Wissenschaftlicher Artikel/Review - 02.03.2016

Sanders-van Wijk Sandra, Brunner-La Roccaenen Hans-Peter, Latini Roberto, Rickli Hans, Tobler Daniel, Tavazzi Luigi T, Gorini Marco, Rickenbacher Peter, Milani Valentina, Masson Serge

Zitation

Sanders-van Wijk S, Brunner-La Roccaenen H, Latini R, Rickli H, Tobler D, Tavazzi L, Gorini M, Rickenbacher P, Milani V, Masson S. Interaction of Galectin-3 Concentrations with the Treatment Effects of β-Blockers and RAS Blockade in Patients with Systolic Heart Failure: A Derivation-Validation Study from TIME-CHF and GISSI-HF. Clin Chem 2016; 62:605-16.

Art

Wissenschaftlicher Artikel/Review (Englisch)

Zeitschrift

Clin Chem 2016; 62

Veröffentlichungsdatum

02.03.2016

eISSN (Online)

1530-8561

Seiten

605-16

Kurzbeschreibung/Zielsetzung

BACKGROUND
Galectin-3 predicts prognosis in heart failure (HF) and may help to select HF patients in need of intensified therapy.

METHODS
This retrospective post hoc analysis included 219 patients from the Trial of Intensified versus Standard Medical Therapy in Elderly Patients with Congestive Heart Failure (TIME-HF) and 631 patients from Gruppo Italiano per lo Studio della Sopravvivenza nell'Insufficienza Cardiaca (GISSI-HF) with HF who had reduced ejection fraction and available galectin-3 plasma concentrations.

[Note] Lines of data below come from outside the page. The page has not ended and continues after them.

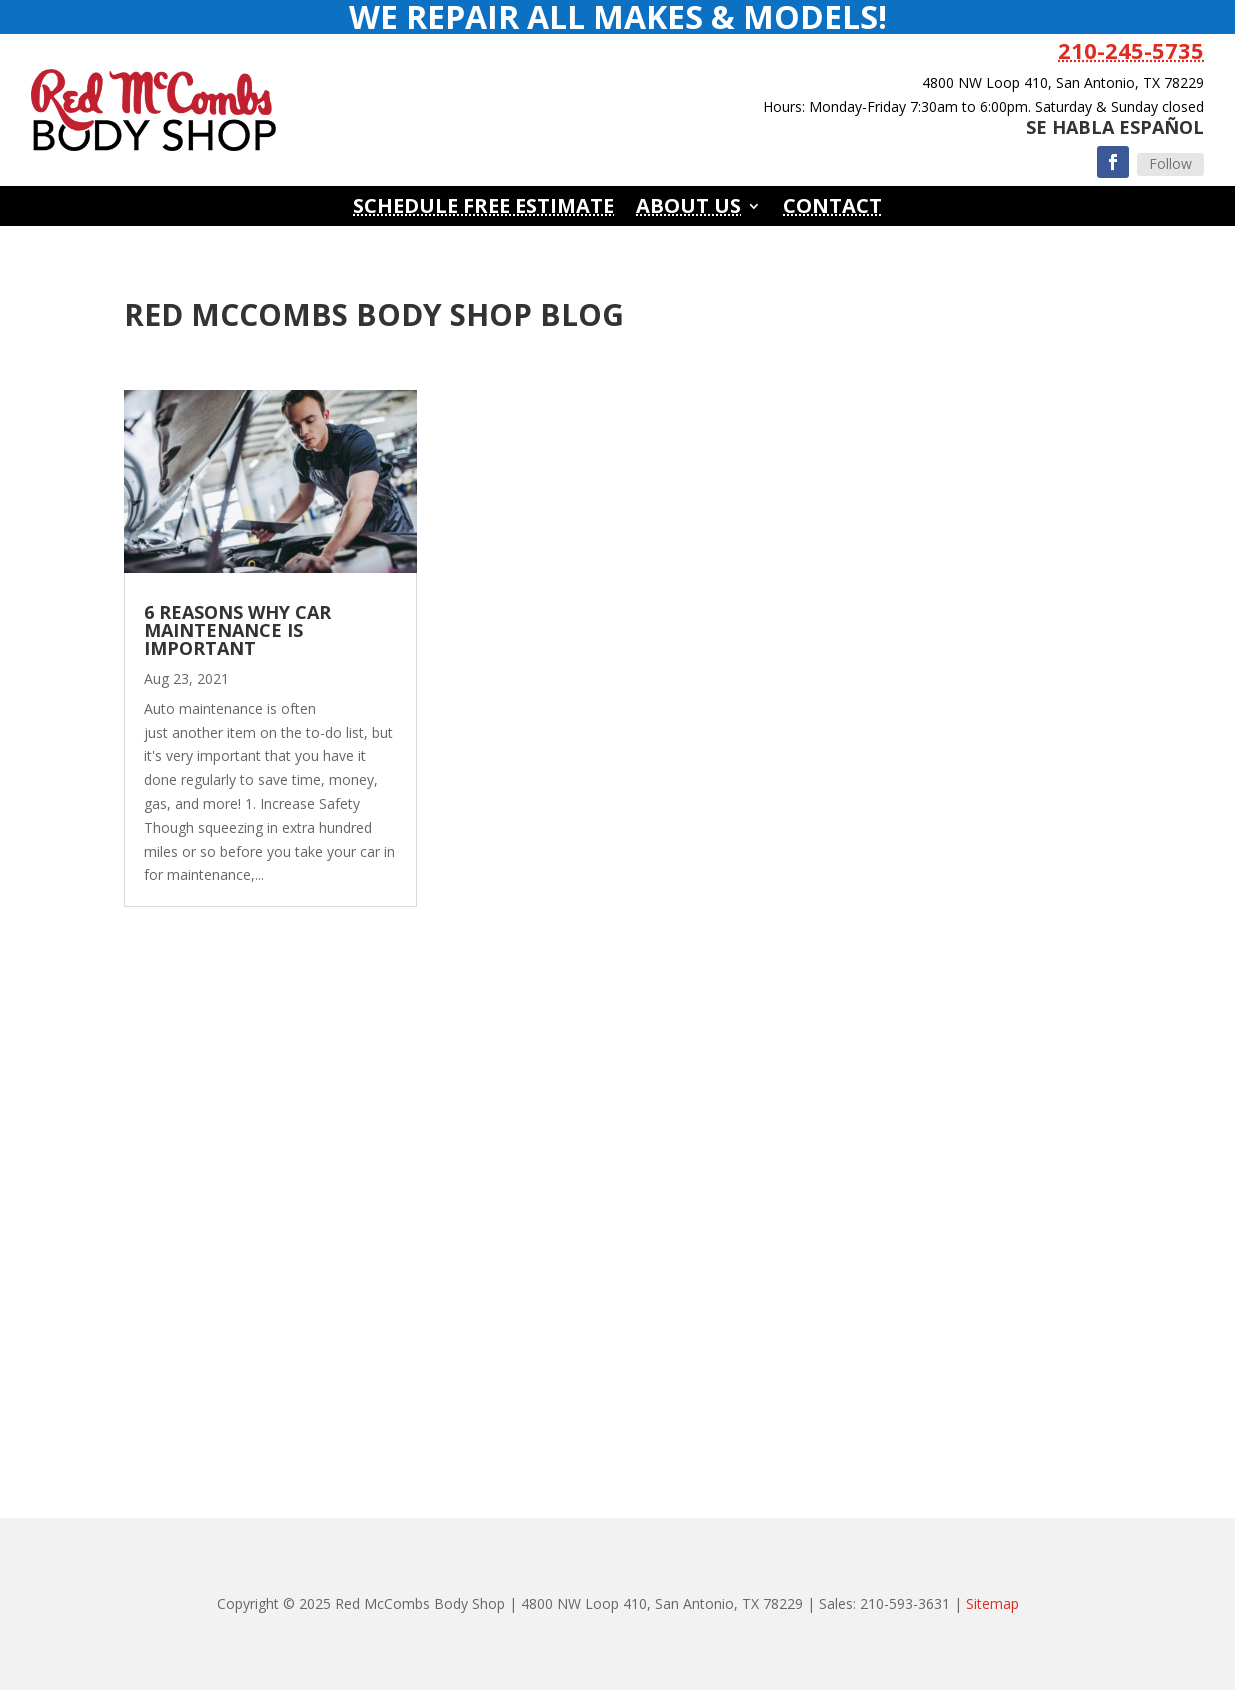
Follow (1170, 163)
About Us (688, 209)
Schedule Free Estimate (483, 209)
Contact (832, 209)
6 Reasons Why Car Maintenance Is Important (237, 630)
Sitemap (992, 1603)
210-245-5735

The interaction between galectin-3, β-blockers, renin-angiotensin system (RAS) blockade, and spironolactone on outcome was evaluated in TIME-CHF and validated in GISSI-HF. End points were all-cause mortality and the composite of mortality with HF hospitalization or any hospitalization.

RESULTS
High galectin-3 concentrations were associated with adverse outcome in both cohorts and remained significantly associated with death after multivariate adjustment [hazard ratio 2.42 (95% CI 1.17-5.01), P = 0.02, in TIME-CHF; 1.47 (1.02-2.10), P = 0.04, in GISSI-HF). In TIME-CHF, patients with low galectin-3 plasma concentrations had a better prognosis when β-blockers were up-titrated, whereas patients with high galectin-3 plasma concentrations did not (interaction P < 0.05 for mortality and death with or without hospitalization). Opposite trends were seen for RAS blockade but were not statistically significant. Patients with high galectin-3 plasma concentrations had neutral prognosis when receiving spironolactone, whereas patients with low galectin-3 plasma concentrations had worse prognosis when receiving spironolactone (interaction P < 0.10 for death with or without hospitalization). In the GISSI-HF validation cohort, these interactions were confirmed for β-blockers (P < 0.05 for all end points) and consistent for RAS blockade (P < 0.10 for death with or without hospitalization), but inconsistent for spironolactone.

CONCLUSIONS
Galectin-3 is a mediocre prognostic marker, and galectin-3 concentrations interact with the treatment effect of β-blockers and possibly RAS blockade in patients with systolic HF.